Learning multimodal representations for sample-efficient recognition of human actions
This work addresses the challenge of sample-efficient human action recognition for artificial agents in household environments, presenting an incremental improvement with a novel multimodal representation.
The paper tackled the problem of representing human actions for artificial agents by introducing 'motion concepts', a multimodal representation combining kinematics, location, and objects, and developed the OMCL algorithm for learning and recognizing these concepts. OMCL outperformed standard motion recognition algorithms in a one-shot recognition task in a virtual-reality household environment, demonstrating sample-efficient recognition.
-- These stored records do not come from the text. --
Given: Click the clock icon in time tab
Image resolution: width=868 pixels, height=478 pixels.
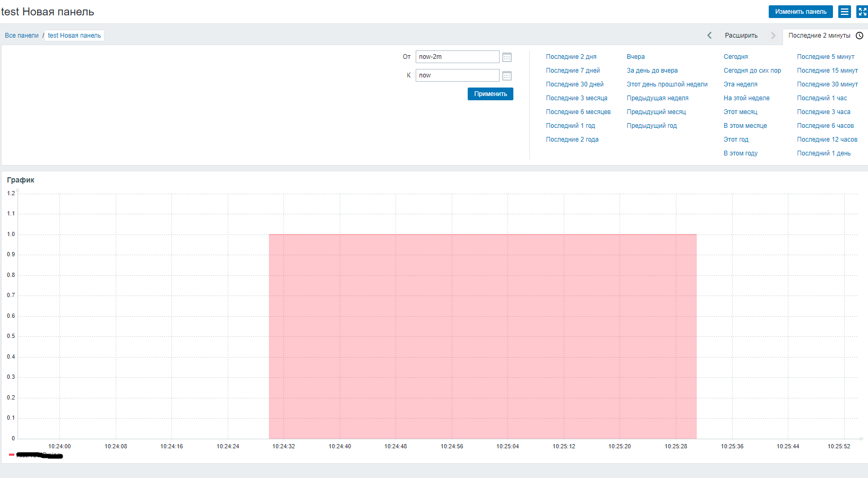Looking at the screenshot, I should tap(860, 36).

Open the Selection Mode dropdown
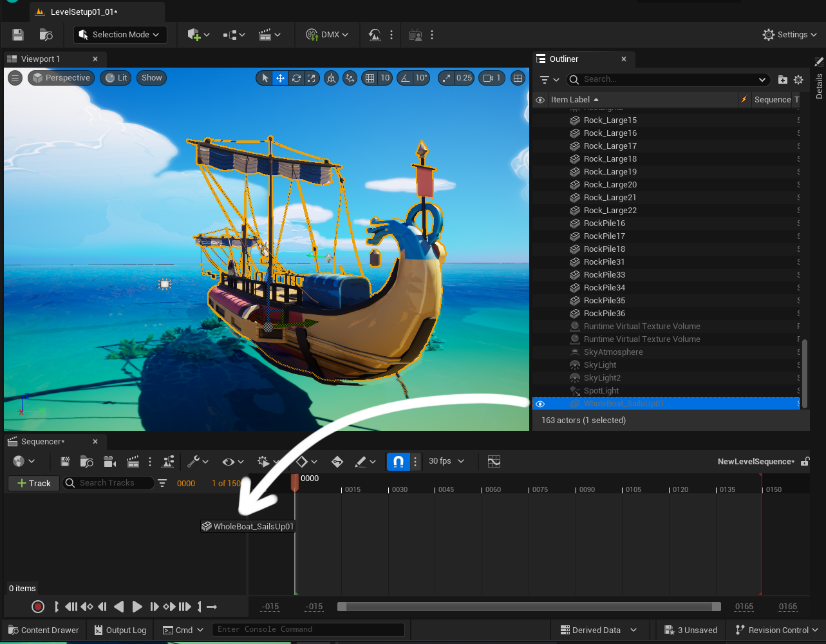pos(120,35)
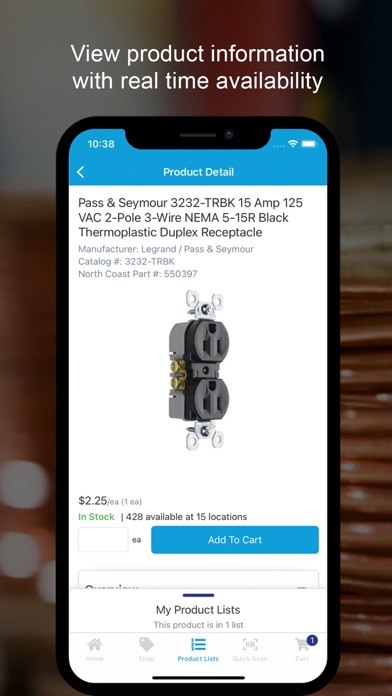This screenshot has width=392, height=696.
Task: Tap 'This product is in 1 list'
Action: point(198,625)
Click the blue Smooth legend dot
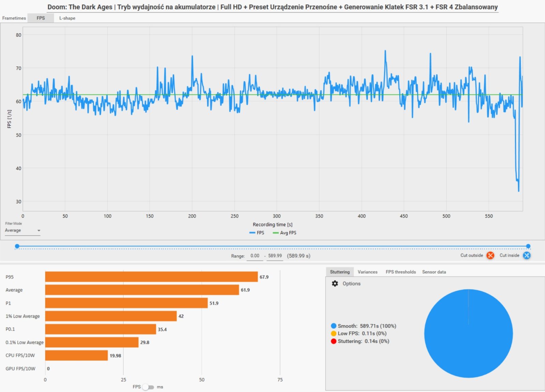 tap(333, 326)
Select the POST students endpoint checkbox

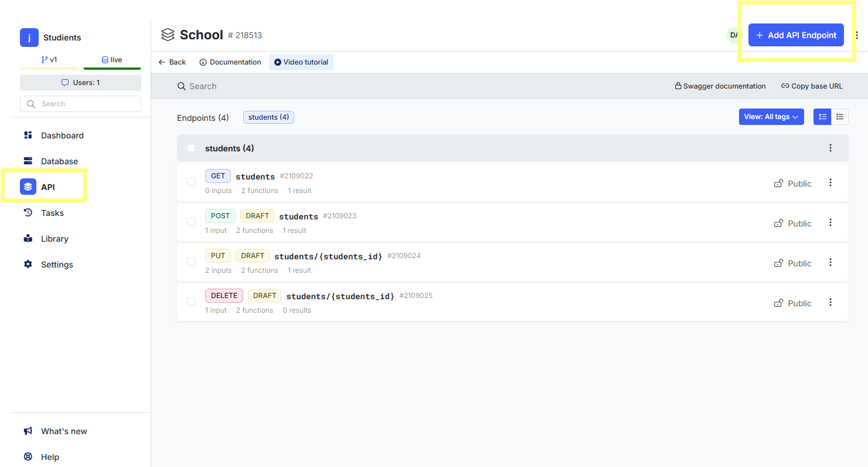point(191,222)
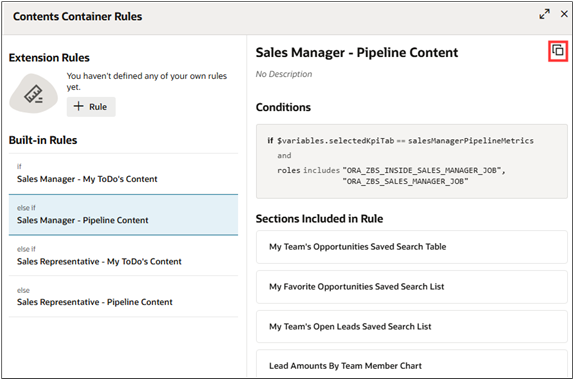This screenshot has height=380, width=574.
Task: Click the duplicate rule copy icon
Action: [x=558, y=51]
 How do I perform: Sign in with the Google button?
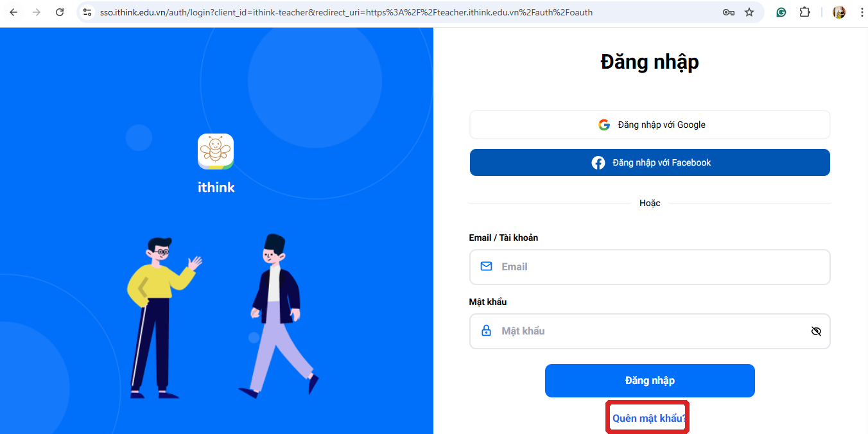pyautogui.click(x=650, y=125)
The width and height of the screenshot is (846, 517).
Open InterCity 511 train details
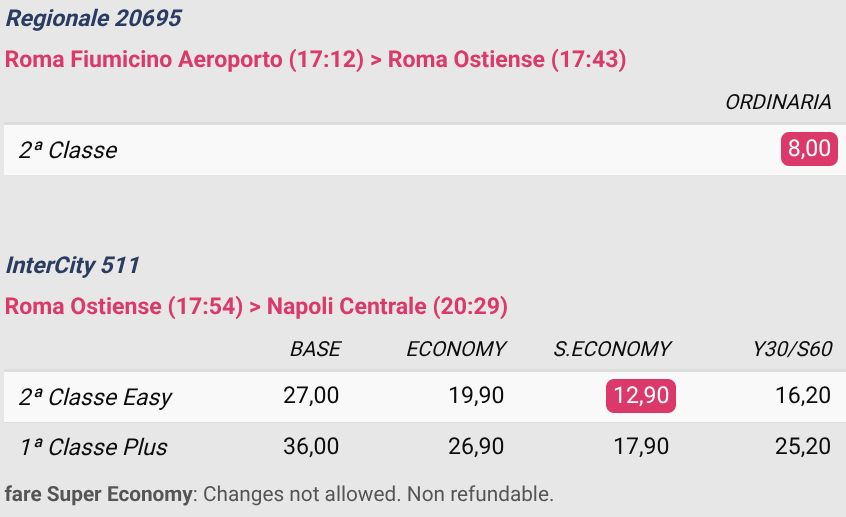[72, 266]
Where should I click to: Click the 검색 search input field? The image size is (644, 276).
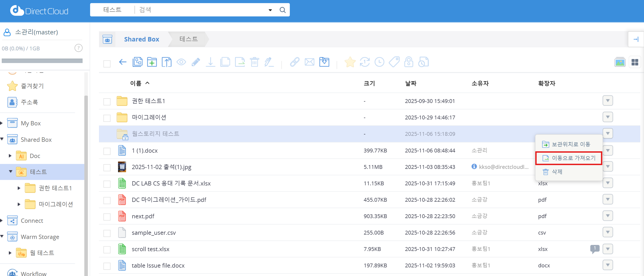coord(201,10)
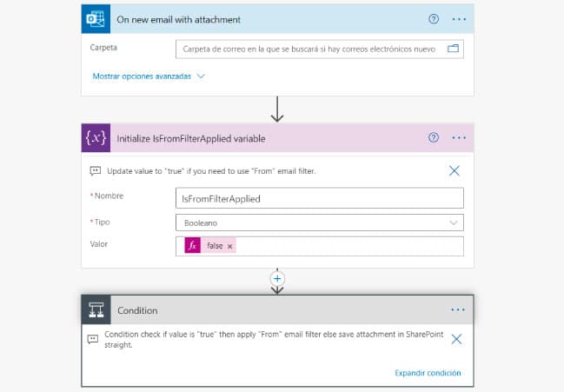Open the Initialize variable ellipsis menu
564x392 pixels.
[x=459, y=138]
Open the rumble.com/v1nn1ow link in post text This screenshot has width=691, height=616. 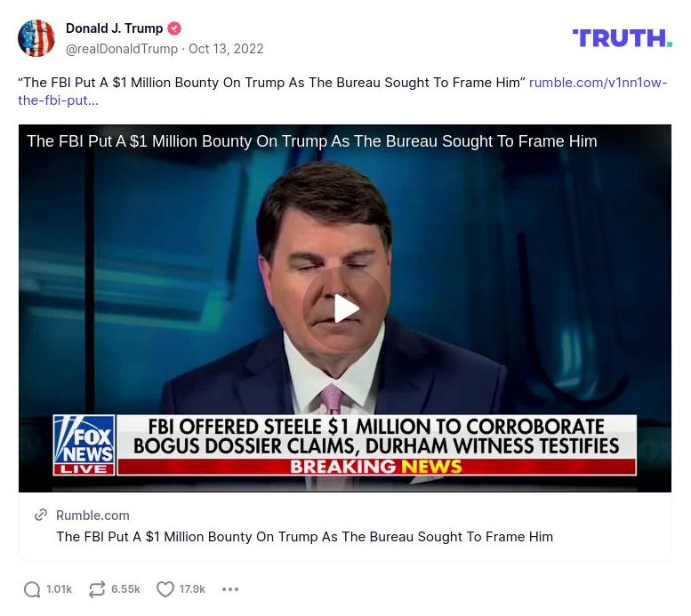pyautogui.click(x=342, y=92)
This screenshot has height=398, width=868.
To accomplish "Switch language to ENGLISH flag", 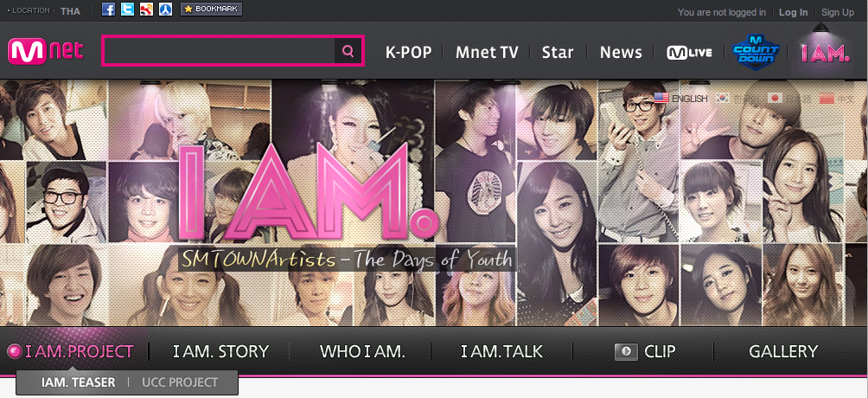I will (x=681, y=98).
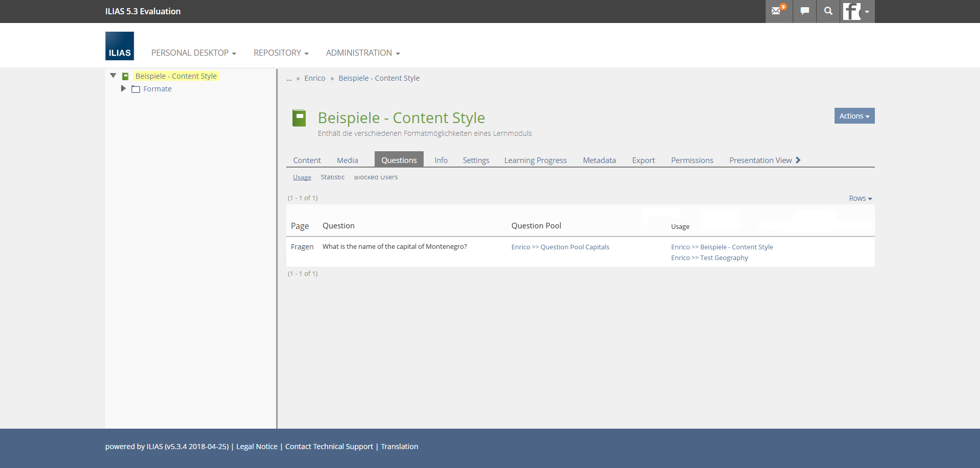Click the green learning module icon in tree
The image size is (980, 468).
coord(125,77)
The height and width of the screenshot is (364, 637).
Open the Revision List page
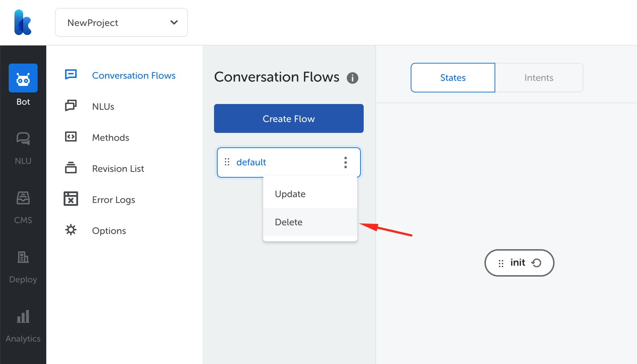tap(118, 169)
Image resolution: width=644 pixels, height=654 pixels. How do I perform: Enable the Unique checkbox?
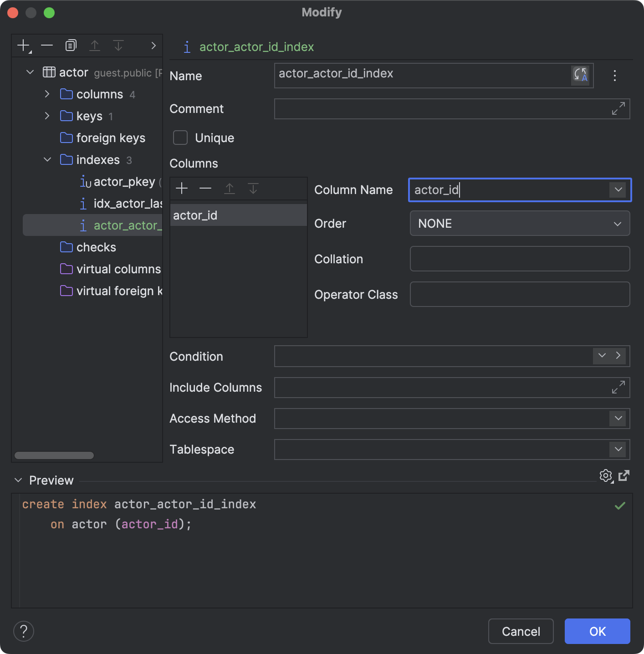[180, 138]
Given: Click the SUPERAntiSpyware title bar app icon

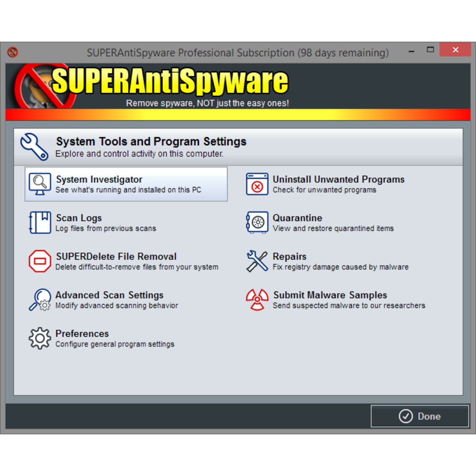Looking at the screenshot, I should 13,52.
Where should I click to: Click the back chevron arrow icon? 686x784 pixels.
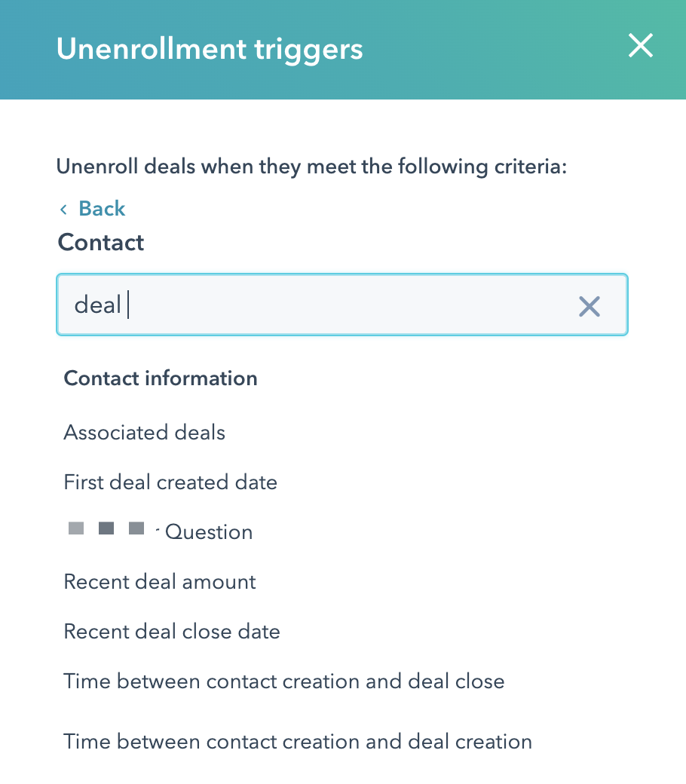tap(63, 209)
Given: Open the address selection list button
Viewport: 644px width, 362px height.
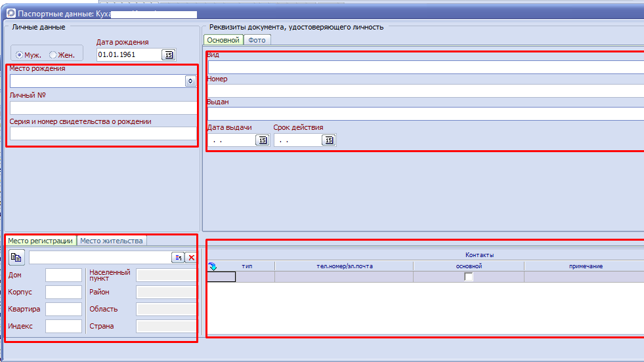Looking at the screenshot, I should [178, 258].
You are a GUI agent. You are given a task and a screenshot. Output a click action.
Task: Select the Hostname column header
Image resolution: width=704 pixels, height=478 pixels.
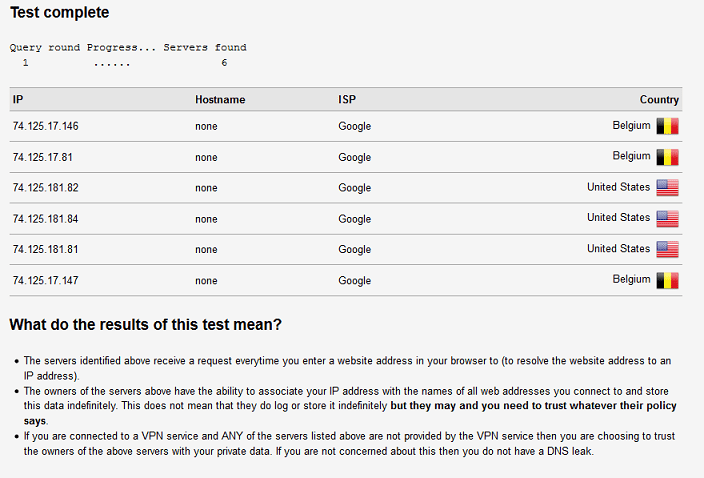220,100
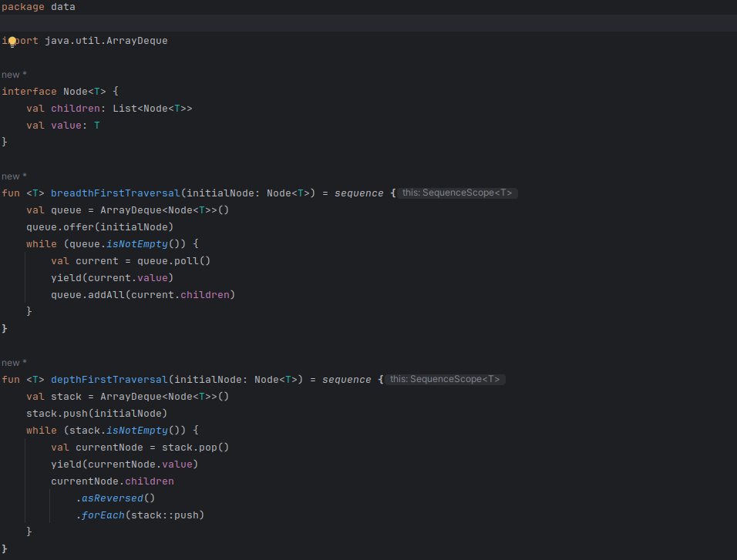This screenshot has width=737, height=560.
Task: Click the 'new *' hint above interface Node
Action: [x=14, y=75]
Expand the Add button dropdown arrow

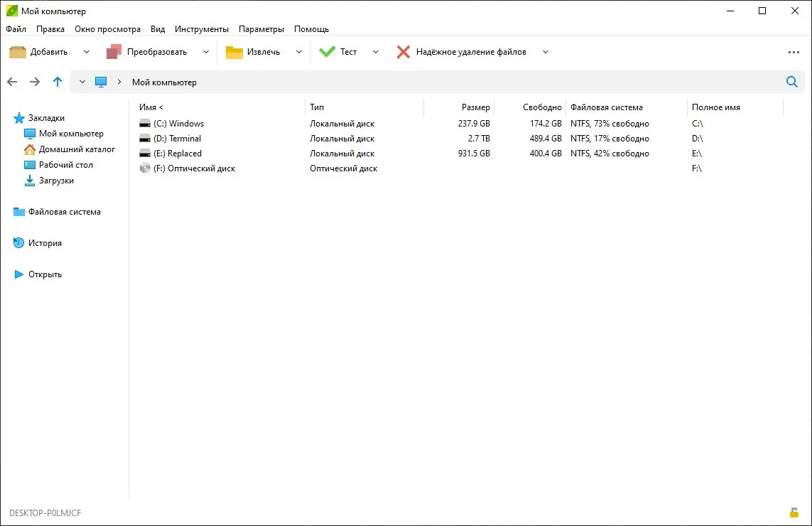pos(87,52)
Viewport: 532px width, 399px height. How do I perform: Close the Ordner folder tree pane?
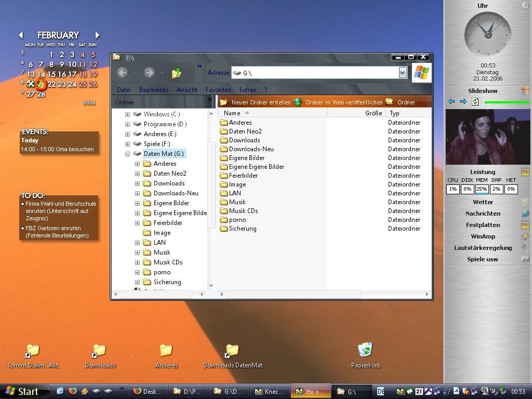coord(210,100)
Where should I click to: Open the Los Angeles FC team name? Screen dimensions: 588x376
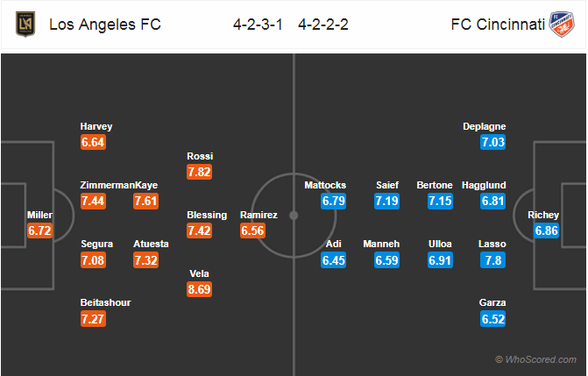[105, 25]

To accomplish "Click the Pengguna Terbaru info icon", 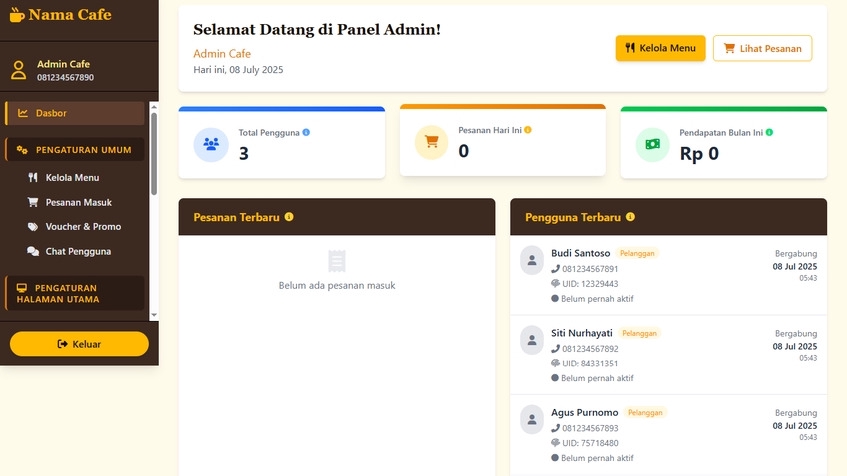I will [x=630, y=217].
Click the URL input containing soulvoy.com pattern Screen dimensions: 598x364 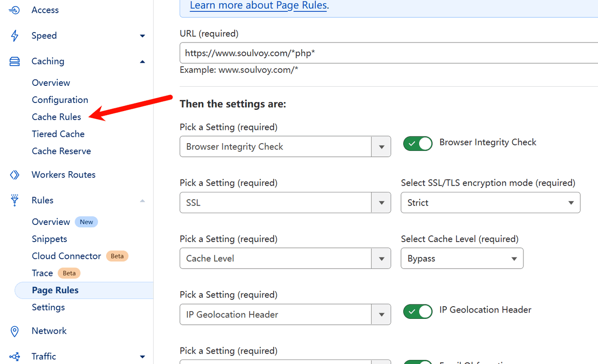pos(316,53)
Humans interact in rich and diverse ways with the environment. However, the representation of such behavior by artificial agents is often limited. In this work we present \textit{motion concepts}, a novel multimodal representation of human actions in a household environment. A motion concept encompasses a probabilistic description of the kinematics of the action along with its contextual background, namely the location and the objects held during the performance. Furthermore, we present Online Motion Concept Learning (OMCL), a new algorithm which learns novel motion concepts from action demonstrations and recognizes previously learned motion concepts. The algorithm is evaluated on a virtual-reality household environment with the presence of a human avatar. OMCL outperforms standard motion recognition algorithms on an one-shot recognition task, attesting to its potential for sample-efficient recognition of human actions.